Note: This bug is displayed in read-only format because the product is no longer active in Red Hat Bugzilla.

For bugs related to Red Hat Enterprise Linux 5 product line. The current stable release is 5.10. For Red Hat Enterprise Linux 6 and above, please visit Red Hat JIRA https://issues.redhat.com/secure/CreateIssue!default.jspa?pid=12332745 to report new issues.

Bug 689748

Summary:

WHQL BLK 2k8-32bit Common Scenario Stress With IO fail

Product:

Red Hat Enterprise Linux 5

Reporter:

Huang Wenlong <whuang>

Component:

xenpv-win

Assignee:

Paolo Bonzini <pbonzini>

Status:

CLOSED ERRATA

QA Contact:

Virtualization Bugs <virt-bugs>

Severity:

medium

Docs Contact:

Priority:

high

Version:

5.7

CC:

cshao, cwei, drjones, leiwang, mshao, rwu

Target Milestone:

Target Release:

---

Hardware:

Unspecified

OS:

Unspecified

Whiteboard:

Fixed In Version:

xenpv-win-1.3.4-7.el5

Doc Type:

Bug Fix

Doc Text:

Story Points:

---

Clone Of:

Environment:

Last Closed:

2011-06-08 08:15:43 UTC

Type:

---

Regression:

---

Mount Type:

---

Documentation:

---

CRM:

Verified Versions:

Category:

---

oVirt Team:

---

RHEL 7.3 requirements from Atomic Host:

Cloudforms Team:

---

Target Upstream Version:

Embargoed:

Bug Depends On:

Bug Blocks:

518435

Attachments:

Description	Flags
copy of the driver with extra debugging output going to "xm dmesg"	none
system log	none

Description Huang Wenlong 2011-03-22 11:07:21 UTC

Description of problem:

2k8-32 blk Common Scenario Stress With IO fail  with EnumerateDeviceOverride=3 and add the second disk mirror in the first disk 

Version-Release number of selected component (if applicable):
xenpv-win-1.3.4-6.el5.rpm
kernel-xen-2.6.18-245.el5.x86_64.rpm
xen-3.0.3-123.el5.x86_64.rpm


How reproducible:
100%

Steps to Reproduce:
1.install xenpv-win driver 
2.set register EnumerateDevicesOverride = 3
3.set the second disk mirror in first disk 
4.run test job
  
Actual results:
job pass 

Expected results:
job fail

Additional info:
2k8-64bit job pass

Comment 1 Paolo Bonzini 2011-03-25 17:59:25 UTC

After running the test multiple times we noticed that the failure is always at or around the 100th cycle, and is due to the PCI device changing to problem code 10 ("the device failed to start").  This may be a bug in xen or, more likely, an OS-specific problem.

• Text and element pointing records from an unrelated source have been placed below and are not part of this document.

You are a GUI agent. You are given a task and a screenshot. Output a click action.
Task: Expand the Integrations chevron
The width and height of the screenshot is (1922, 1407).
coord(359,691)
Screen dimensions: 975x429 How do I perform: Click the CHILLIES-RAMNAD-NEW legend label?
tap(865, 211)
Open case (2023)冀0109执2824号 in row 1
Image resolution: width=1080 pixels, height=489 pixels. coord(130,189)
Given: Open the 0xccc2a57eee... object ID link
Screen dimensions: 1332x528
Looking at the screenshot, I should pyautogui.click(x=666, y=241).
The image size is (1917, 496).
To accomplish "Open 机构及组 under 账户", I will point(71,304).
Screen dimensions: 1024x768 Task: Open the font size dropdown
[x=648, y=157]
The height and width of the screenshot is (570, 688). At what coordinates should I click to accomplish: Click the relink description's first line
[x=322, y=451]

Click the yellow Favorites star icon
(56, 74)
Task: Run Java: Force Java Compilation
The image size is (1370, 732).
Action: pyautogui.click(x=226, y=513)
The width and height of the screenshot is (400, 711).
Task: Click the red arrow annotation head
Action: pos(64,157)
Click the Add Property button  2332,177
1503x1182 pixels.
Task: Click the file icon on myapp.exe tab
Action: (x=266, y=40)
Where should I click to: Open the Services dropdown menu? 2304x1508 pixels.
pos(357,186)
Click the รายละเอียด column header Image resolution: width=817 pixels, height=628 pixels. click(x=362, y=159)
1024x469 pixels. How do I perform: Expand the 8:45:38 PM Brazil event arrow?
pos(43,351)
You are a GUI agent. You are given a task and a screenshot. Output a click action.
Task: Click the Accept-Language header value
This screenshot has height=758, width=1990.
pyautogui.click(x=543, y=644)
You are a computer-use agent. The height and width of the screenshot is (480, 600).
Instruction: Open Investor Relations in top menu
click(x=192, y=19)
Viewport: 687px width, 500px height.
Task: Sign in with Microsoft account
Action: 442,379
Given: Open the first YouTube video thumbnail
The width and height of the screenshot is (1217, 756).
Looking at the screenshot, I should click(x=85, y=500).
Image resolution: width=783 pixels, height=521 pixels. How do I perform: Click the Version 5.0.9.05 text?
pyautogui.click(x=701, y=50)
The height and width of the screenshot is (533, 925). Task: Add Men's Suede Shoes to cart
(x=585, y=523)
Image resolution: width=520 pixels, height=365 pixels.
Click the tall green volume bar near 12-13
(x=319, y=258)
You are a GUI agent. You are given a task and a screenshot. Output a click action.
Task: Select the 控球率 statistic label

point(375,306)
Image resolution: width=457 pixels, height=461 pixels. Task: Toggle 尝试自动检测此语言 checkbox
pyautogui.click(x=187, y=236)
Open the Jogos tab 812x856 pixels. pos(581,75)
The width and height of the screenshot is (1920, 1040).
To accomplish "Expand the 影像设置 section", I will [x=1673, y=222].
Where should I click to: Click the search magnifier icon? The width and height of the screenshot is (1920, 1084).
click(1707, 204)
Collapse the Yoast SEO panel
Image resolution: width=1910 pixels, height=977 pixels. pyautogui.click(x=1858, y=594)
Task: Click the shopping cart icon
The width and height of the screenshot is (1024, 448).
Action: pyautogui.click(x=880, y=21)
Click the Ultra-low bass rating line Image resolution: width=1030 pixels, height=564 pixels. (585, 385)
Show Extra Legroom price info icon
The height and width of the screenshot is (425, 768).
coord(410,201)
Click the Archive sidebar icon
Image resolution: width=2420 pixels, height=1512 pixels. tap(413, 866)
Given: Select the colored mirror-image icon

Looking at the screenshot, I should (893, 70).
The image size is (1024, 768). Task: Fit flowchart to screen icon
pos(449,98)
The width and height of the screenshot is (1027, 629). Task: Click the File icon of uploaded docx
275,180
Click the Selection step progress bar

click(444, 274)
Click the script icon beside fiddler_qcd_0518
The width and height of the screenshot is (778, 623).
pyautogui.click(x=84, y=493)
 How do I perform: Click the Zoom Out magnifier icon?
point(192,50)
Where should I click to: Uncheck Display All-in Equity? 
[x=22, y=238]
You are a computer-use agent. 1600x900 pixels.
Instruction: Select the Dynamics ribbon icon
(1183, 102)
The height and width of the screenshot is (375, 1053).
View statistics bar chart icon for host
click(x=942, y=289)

The event log (I think the System Log) should have quite a few error messages about the failure, but I couldn't access it from DTM Studio with remote desktop.  If you can find them, you can export them and send it here (Start -> Run -> eventvwr.msc, then right click on System -> Save log file as...).

If it doesn't, you can try installing the attached driver file (just copy it into c:\windows\system32\drivers) and create the following file in dom0

while sleep 1; do
  xm dmesg | sed '/^$/d'
  xm dmesg -c > /dev/null
done

let's call it log-dmesg.  Now do

chmod +x log-dmesg
./log-dmesg > bz689748-dmesg.log

run the test and attach the resulting file here.  Thanks!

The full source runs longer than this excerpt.